レギンから「信じられない」という顔で見つめられ、裕真はちょっと傷つく。


「ユーマさま、これですよ」


 そう言ってニーアが腰のマジックポーチから一冊の本を取り出す。

 裕真はそれに見覚えがあった。先日、ドン・キホーテの残骸から回収した『茨姫と太陽の騎士』の初版本だ。


「このタイトルの『茨姫』が、プリンセス・エオリアなのです」

「そんな有名人なのか……」


 例えるなら、シンデレラや不思議の国のアリスが実在していたようなものか——と裕真は理解した。

 それは確かに、世界的な超有名人だ。


「ところでその夢って、『キューブ』と関係あるの? ただそういう夢を見たってだけじゃない?」


 パルテナが前髪をかきあげながら問いかける。


「あると思います。なにしろその箱に収まっている間、ずっとその夢を見ていましたから。普通無いでしょう? 同じ夢を見続けるなんて」


 フリストの言葉に、皆が「ふーむ」と考え込んだ。

 ふと裕真があることに気付き、ニーアに尋ねる。


「……ところで、女王なら“プリンセス”じゃなくて“クイーン”じゃないか?」

「プリンセスは愛称ですよ。エオリア姫は幼かったので。たしか女王就任時は55歳……ニンゲン換算で11歳くらいでしたから」

「ああ……なるほど」

「それで、なぜそんな幼い姫が女王になったかというと、他の王族がドワーフに殺されたからです」

「……え!?」


 ニーアが本のページをめくると、そこにはエルフの街が炎に包まれる挿絵が描かれていた。

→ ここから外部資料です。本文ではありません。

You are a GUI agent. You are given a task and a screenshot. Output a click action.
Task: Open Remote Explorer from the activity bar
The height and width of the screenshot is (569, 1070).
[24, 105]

「科学技術で新兵器を手に入れたドワーフ族は、エルフ族から世界の覇権を奪うべく、全面戦争を仕掛けたのです」


 次のページには、その『新兵器』の姿が克明に描かれていた。

 戦車、オートマトン、機動装甲兵、そして『銃』。

 そしてそれらで武装した、恐るべきドワーフ機械化兵団。


「彼らにはエルフの魔導士もゴーレムも敵わず、女王を護る『太陽の騎士』も戦死してしまいました。絶望したエオリア姫は、お城を『眠りのイバラ』で覆い、永遠の眠りについたのです」

「ふーむ……。それが世界七大遺産『スリーピング・キャッスル』というわけか」


 こくりと頷くニーア。

 裕真は顎に手を当て、しばし思案したのち、ふと顔を上げた。


「もしや、フェルダンの正体って エオリア姫じゃないか?」

「は?」「はぁ?」「はああ?」


 皆が呆れたような声を揃えて上げ、裕真は思わず怯んだ。

 慌てて釈明する。


「だってそれなら、城に隠された神器を持っているのも、イバラを操れるのも説明つくだろ? それにこの世界を憎む理由も十分あるし」

「いやいやいや……そんなわけないでしょ。伝説上の人物よ?」


 レギンが呆れたように手を振る。

 他の二人も同意するように頷いた。

 裕真の説を地球で例えるなら、織田信長が現代に復活して、世界征服を始めた、というぐらい突拍子のないものだった。

 だが裕真は食い下がる。


「いいや! 何事も疑ってかかるのは大事だ!! マイラの街での殺人事件の犯人がデュベルだなんて、誰も思ってなかったぞ!」

「う〜ん……。確かにあれは驚きましたけど……」


 ニーアは困ったように眉を寄せ、指先でこめかみを軽く押さえる。

 その時、裕真のスマホからアコルルの声が響いた。


「陛下……よろしいでしょうか? 私も疑うのは大事だと思いますが、その推理は口になさらないほうがよろしいかと。特にエルフ族に聞かれたら、殺されかねません」

「ころっ!?」

「それだけエオリア姫が慕われているということです。日本で例えるなら、天皇陛下を邪教崇拝の異常者だって言うようなものですから」

「そこまでヤバいのか……分かった、自重する」


 日本人にとって非常に分かりやすい例えだった。

 裕真はしゅんとして肩を落とす。


 一方、フリストは銀髪を指で軽く梳きながら、遠い目をして微笑んだ。

 その顔は、まるで何かを懐かしむかのようだった。


「それにしてもエオリア姫さま、可愛かった……。昔のレギンみたいで」


 それを聞いたレギンが勢いよく振り返る。


「はぁ!? 今の私も可愛いでしょ!!」


 その必死さに、場の空気がゆるむ。

 張り詰めていた緊張はほどけ、船室には穏やかな笑い声が広がった。